Diberitakan bahwa Pemerintah Kabupaten (Pemkab) Bekasi bekerja sama dengan Cikarang (LPCK) untuk mendorong pertumbuhan ekonomi dan pengelolaan lingkungan di kawasan tersebut. Kolaborasi ini bertujuan mengembangkan kawasan industri dan memperkuat sektor ekonomi melalui berbagai inisiatif, termasuk pembangunan infrastruktur, pengembangan industri, serta perhatian pada aspek keberlanjutan dan pelestarian lingkungan. Salah satu langkah konkret dalam kerja sama ini adalah penyediaan fasilitas yang dapat mendukung kegiatan ekonomi sekaligus menjaga keseimbangan ekosistem. Hal ini diharapkan dapat meningkatkan daya saing daerah, menciptakan lapangan kerja, dan meningkatkan kualitas hidup masyarakat sekitar (Dakta.com, 14/11/2024).


Namun, kerja sama antara pemerintah dan swasta, seperti yang dilakukan oleh Pemkab Bekasi dengan LPCK, sering kali menimbulkan ketidakseimbangan dalam posisi dan peran masing-masing pihak.
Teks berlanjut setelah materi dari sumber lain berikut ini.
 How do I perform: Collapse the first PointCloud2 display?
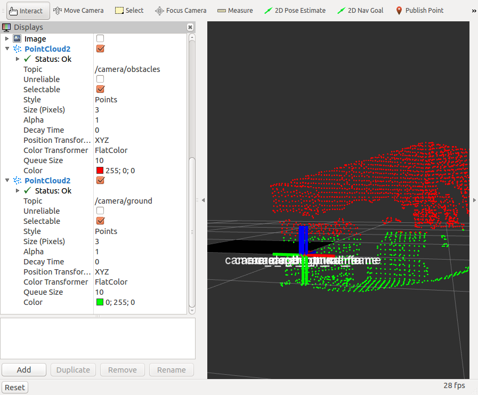(7, 49)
Meskipun kolaborasi ini bertujuan memperkuat ekonomi lokal dan menjaga kelestarian lingkungan, ketidakjelasan status pengelolaan dan kepemilikan aset dapat muncul sebagai dampak dari sistem ekonomi kapitalisme. Dalam sistem ini, kepentingan profitabilitas sering kali lebih diutamakan dibandingkan dengan distribusi kekuasaan yang adil dan transparansi dalam pengelolaan sumber daya. Hal ini dapat mengaburkan batas antara peran pemerintah sebagai regulator dan pihak swasta sebagai pengelola ekonomi, yang berisiko menimbulkan ketidakpastian hukum dan sosial, serta merugikan kepentingan publik dalam jangka panjang.
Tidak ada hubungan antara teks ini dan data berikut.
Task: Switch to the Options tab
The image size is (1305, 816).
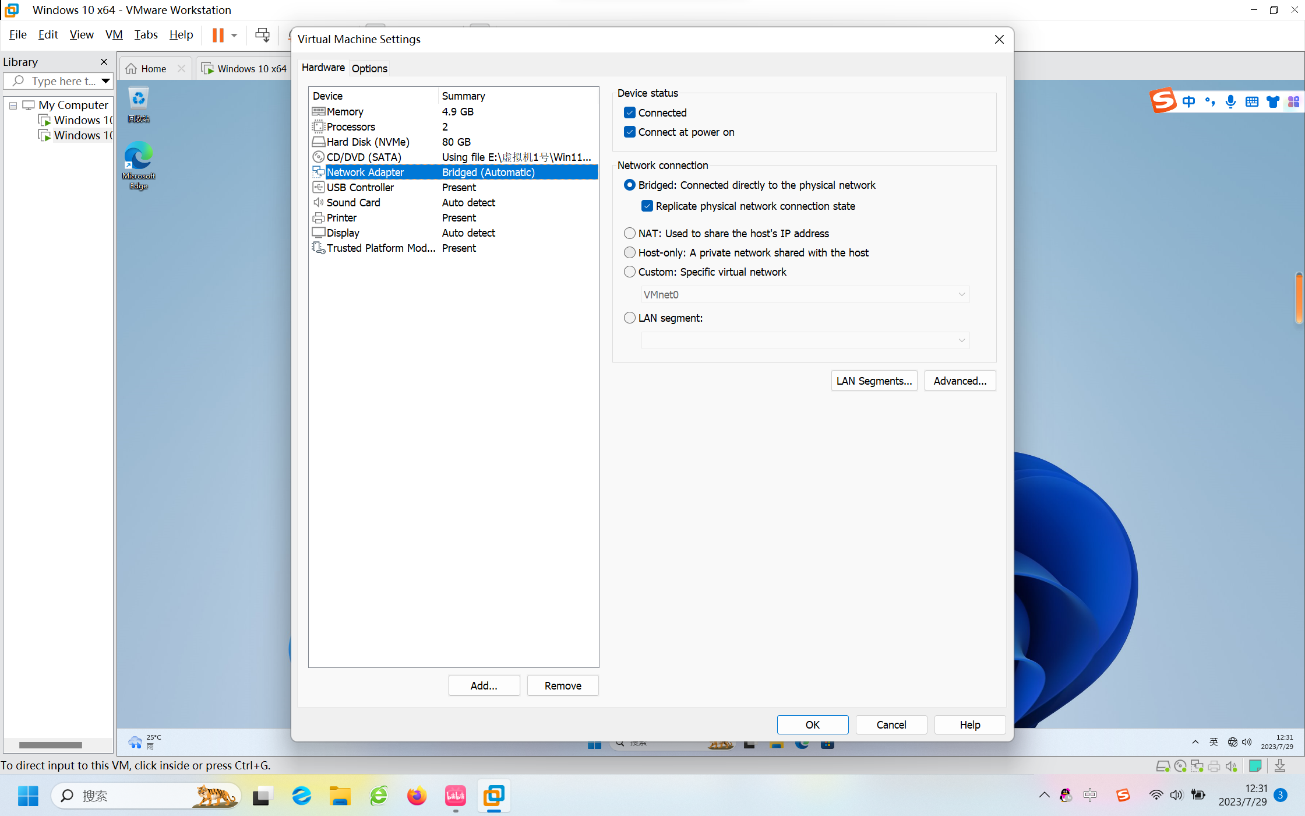Action: click(369, 68)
Di tengah upaya ini, posisi Bekasi sebagai bagian dari kawasan aglomerasi dalam UU Daerah Khusus Jakarta (DKJ) menimbulkan tantangan besar. Peningkatan aktivitas industri dan pembangunan infrastruktur sering kali mengabaikan dampak ekologis yang timbul, akan berpotensi merusak keberlanjutan sumber daya alam dan kualitas hidup jangka panjang. Meskipun ada niat untuk mendorong pertumbuhan ekonomi, tantangan utama tetap pada upaya menyeimbangkan kebutuhan ekonomi dan pelestarian lingkungan.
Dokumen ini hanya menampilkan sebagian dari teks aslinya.